What an asset looks like

Defining an asset

from airflow import Dataset  # renamed to Asset in newer versions

orders_asset = Dataset("s3://data/orders/")

(or, in newer Airflow versions:)

from airflow.sdk import Asset

orders_asset = Asset("s3://data/orders/")

The URI is just an identifier, not a connection.


Producing an asset

@task(outlets=[orders_asset])
def produce_orders():
    ...

This means:

“When this task succeeds, the orders_asset is updated.”


Consuming an asset

@dag(schedule=[orders_asset])
def downstream_dag():
    ...

This DAG:

  • Has no cron schedule

  • Runs when the asset is updated


Key concept: assets ≠ storage

An asset:

  • ❌ Does NOT store data

  • ❌ Does NOT move data

  • ❌ Does NOT validate data

  • ✅ Represents data state

Think of it as a signal, not the data itself.


Asset vs Task dependency

Task dependency (old model)

Task A → Task B
  • Tight coupling

  • Same DAG

  • Time-based thinking

Asset dependency (new model)

Asset X → DAG B
  • Loose coupling

  • Cross-DAG

  • Data-based thinking


Example end-to-end

Producer DAG

orders = Asset("warehouse.orders")

@dag(schedule="@daily")
def orders_etl():
    @task(outlets=[orders])
    def load_orders():
        ...

Consumer DAG

@dag(schedule=[orders])
def reporting():
    @task
    def build_report():
        ...

Result:

  • reporting runs whenever orders updates

  • Even if producer DAG name or structure changes


Assets in the Airflow UI

In the Assets tab you’ll see:

  • Asset name / URI

  • Producing tasks

  • Consuming DAGs

  • Last update time

  • Lineage graph

This gives you data lineage, not just task lineage.

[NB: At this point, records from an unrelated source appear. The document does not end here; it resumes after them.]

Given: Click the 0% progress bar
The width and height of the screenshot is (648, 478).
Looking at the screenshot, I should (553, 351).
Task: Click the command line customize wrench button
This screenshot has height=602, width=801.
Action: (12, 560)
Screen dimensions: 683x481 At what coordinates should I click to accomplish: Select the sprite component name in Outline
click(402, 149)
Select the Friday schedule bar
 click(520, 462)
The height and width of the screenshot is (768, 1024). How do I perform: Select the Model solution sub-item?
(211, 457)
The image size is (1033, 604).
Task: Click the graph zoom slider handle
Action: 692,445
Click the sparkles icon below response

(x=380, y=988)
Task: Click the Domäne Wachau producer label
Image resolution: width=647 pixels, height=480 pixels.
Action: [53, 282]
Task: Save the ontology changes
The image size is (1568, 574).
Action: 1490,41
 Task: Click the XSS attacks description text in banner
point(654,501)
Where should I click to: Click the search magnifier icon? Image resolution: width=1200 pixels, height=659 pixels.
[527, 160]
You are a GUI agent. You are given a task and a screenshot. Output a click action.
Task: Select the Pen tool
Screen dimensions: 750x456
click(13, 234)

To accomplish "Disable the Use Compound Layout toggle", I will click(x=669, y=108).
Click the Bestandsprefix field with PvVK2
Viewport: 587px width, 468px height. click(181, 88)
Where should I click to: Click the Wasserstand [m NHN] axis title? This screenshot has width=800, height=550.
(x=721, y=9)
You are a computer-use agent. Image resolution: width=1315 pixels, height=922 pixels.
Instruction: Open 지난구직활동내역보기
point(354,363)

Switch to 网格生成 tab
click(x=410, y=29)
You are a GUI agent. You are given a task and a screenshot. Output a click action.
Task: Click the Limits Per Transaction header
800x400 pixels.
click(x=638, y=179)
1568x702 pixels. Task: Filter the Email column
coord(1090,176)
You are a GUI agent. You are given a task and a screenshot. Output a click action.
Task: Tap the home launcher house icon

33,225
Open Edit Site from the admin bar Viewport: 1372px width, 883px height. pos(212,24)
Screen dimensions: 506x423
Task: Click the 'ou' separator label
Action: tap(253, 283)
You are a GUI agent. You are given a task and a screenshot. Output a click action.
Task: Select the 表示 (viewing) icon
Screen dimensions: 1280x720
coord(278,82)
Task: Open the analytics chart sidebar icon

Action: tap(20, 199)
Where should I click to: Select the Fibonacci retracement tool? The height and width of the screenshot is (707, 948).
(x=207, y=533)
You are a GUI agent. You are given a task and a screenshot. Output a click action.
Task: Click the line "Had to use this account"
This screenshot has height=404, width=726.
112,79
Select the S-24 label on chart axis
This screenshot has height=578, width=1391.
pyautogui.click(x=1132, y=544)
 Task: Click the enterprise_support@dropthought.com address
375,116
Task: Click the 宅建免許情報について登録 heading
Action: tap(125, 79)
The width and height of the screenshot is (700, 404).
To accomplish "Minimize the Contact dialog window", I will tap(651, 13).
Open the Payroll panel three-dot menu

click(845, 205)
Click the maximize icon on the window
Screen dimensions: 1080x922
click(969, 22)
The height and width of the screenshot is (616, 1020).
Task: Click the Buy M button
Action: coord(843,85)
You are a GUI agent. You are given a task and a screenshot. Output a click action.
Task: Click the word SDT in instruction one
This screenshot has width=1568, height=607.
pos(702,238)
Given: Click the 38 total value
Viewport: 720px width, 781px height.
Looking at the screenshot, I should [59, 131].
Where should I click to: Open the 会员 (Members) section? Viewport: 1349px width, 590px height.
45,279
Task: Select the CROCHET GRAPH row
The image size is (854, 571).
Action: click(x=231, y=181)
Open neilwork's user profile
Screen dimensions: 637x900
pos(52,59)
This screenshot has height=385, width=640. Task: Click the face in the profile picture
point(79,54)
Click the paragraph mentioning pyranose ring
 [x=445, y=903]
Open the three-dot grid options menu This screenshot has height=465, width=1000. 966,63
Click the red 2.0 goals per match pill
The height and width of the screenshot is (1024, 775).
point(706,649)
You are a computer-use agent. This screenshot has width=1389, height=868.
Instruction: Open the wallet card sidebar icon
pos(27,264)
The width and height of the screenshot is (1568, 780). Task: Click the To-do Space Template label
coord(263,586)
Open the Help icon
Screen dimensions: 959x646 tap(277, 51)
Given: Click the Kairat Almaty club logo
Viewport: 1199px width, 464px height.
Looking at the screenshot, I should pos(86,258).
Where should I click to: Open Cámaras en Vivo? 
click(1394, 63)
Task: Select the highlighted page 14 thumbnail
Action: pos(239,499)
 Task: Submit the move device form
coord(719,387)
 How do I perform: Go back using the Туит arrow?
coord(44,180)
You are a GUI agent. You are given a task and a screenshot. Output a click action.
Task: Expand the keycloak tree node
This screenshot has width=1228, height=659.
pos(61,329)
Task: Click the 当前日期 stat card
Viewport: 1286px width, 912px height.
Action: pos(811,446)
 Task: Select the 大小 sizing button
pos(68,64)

When you should use assets

✅ Decoupling producer and consumer DAGs
✅ Cross-DAG dependencies
✅ Event-driven pipelines
✅ Data freshness-based scheduling
✅ Clear data lineage


When you should NOT use assets

❌ Passing data between tasks
❌ Large or intermediate data exchange
❌ Tight step-by-step workflows within one DAG

(Use normal task dependencies or external storage instead.)


Mental model

Think of assets like “data events”:

  • Task succeeds → asset updated

  • Asset updated → downstream DAGs triggered


One-sentence summary

An Airflow asset is a declarative signal that a specific piece of data has been created or updated, enabling data-driven scheduling and lineage across DAGs.

 

from __future__ import annotations

import pendulum

from airflow.sdk import Asset, asset, dag, task


@asset(uri='s3://bucket/asset1_producer', schedule=None)
def asset1_producer():
    pass


@asset(uri='s3://bucket/object', schedule=None)
def asset2_producer(self, context, asset1_producer):
    print(self)
    print(context['inlet_events'][asset1_producer])


@dag(
    schedule=Asset(uri='s3://bucket/asset1_producer', name='asset1_producer') | 
             Asset(uri='s3://bucket/object', name='asset2_producer'),
    start_date=pendulum.datetime(2021, 1, 1, tz='UTC'),
    catchup=False,
    tags=['consumes', 'asset-scheduled']
)
def consumes_asset_decorator():
    @task(outlets=[Asset(name='process_nothing')])
    def process_nothing():
        pass

    process_nothing()


consumes_asset_decorator()

What does the parameter outlets do?

 

In Airflow, the outlets parameter tells Airflow which assets a task produces (updates) when it successfully finishes.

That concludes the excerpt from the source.